Objective:
Rewrite the records from the line that has "柏木こなつ [柏木こなつ (46個の項目)] (43, 833)" through the line that has "instc622｜れみ 2のエロ動画！夏目れみの素人モノ", changing "サイトマップ" to "サイトガイド" and leaving everything else the same.

--- BEGIN ---

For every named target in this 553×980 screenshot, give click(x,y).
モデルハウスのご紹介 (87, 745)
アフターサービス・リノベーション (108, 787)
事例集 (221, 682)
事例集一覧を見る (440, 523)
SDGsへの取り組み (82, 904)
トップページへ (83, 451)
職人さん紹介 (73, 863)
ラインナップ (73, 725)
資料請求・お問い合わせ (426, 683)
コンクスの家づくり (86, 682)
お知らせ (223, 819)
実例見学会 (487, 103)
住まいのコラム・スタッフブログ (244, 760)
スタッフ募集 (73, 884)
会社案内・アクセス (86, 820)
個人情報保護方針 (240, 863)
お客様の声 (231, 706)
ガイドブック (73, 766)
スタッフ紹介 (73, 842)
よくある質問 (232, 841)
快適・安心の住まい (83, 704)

--- END ---
--- BEGIN ---

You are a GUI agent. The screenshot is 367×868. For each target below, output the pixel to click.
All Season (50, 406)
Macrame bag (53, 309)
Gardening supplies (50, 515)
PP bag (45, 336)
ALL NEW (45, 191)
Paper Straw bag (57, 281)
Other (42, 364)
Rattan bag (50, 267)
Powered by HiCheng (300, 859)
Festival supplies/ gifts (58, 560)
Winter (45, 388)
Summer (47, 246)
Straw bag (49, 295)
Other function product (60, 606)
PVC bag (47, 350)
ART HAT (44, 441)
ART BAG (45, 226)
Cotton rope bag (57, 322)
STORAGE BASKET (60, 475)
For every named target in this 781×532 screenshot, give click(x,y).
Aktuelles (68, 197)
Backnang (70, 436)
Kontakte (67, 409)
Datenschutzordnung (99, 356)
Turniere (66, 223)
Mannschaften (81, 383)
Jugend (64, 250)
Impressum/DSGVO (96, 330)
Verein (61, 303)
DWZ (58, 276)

--- END ---
--- BEGIN ---

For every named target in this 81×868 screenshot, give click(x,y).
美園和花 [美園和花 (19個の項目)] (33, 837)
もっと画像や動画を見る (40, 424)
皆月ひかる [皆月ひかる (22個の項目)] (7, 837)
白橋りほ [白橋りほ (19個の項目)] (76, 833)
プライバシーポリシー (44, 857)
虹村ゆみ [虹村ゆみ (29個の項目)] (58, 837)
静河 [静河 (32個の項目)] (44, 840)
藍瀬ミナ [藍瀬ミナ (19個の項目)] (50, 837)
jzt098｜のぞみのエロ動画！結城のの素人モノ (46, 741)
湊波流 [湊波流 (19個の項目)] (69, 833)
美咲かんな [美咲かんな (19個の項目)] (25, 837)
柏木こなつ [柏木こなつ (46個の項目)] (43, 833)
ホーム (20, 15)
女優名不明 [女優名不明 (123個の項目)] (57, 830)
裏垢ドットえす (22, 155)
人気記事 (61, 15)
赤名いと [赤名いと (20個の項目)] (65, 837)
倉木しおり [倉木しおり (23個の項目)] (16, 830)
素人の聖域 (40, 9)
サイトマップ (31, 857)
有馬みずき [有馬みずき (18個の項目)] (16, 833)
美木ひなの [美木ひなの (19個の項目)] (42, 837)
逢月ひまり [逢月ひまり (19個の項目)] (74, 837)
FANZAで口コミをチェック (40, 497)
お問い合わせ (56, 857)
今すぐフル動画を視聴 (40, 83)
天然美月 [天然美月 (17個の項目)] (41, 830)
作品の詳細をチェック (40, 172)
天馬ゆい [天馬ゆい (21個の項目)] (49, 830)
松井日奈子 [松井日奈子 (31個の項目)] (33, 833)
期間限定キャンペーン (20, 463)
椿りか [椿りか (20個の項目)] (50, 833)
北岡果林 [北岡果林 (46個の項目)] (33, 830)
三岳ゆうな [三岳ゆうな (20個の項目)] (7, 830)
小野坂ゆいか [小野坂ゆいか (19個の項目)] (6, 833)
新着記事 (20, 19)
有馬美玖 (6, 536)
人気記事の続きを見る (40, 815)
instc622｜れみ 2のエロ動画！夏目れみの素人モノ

--- END ---

Task output:
柏木こなつ [柏木こなつ (46個の項目)] (43, 833)
ホーム (20, 15)
女優名不明 [女優名不明 (123個の項目)] (57, 830)
裏垢ドットえす (22, 155)
人気記事 (61, 15)
赤名いと [赤名いと (20個の項目)] (65, 837)
倉木しおり [倉木しおり (23個の項目)] (16, 830)
素人の聖域 (40, 9)
サイトガイド (31, 857)
有馬みずき [有馬みずき (18個の項目)] (16, 833)
美木ひなの [美木ひなの (19個の項目)] (42, 837)
逢月ひまり [逢月ひまり (19個の項目)] (74, 837)
FANZAで口コミをチェック (40, 497)
お問い合わせ (56, 857)
今すぐフル動画を視聴 (40, 83)
天然美月 [天然美月 (17個の項目)] (41, 830)
作品の詳細をチェック (40, 172)
天馬ゆい [天馬ゆい (21個の項目)] (49, 830)
松井日奈子 [松井日奈子 (31個の項目)] (33, 833)
期間限定キャンペーン (20, 463)
椿りか [椿りか (20個の項目)] (50, 833)
北岡果林 [北岡果林 (46個の項目)] (33, 830)
三岳ゆうな [三岳ゆうな (20個の項目)] (7, 830)
小野坂ゆいか [小野坂ゆいか (19個の項目)] (6, 833)
新着記事 (20, 19)
有馬美玖 (6, 536)
人気記事の続きを見る (40, 815)
instc622｜れみ 2のエロ動画！夏目れみの素人モノ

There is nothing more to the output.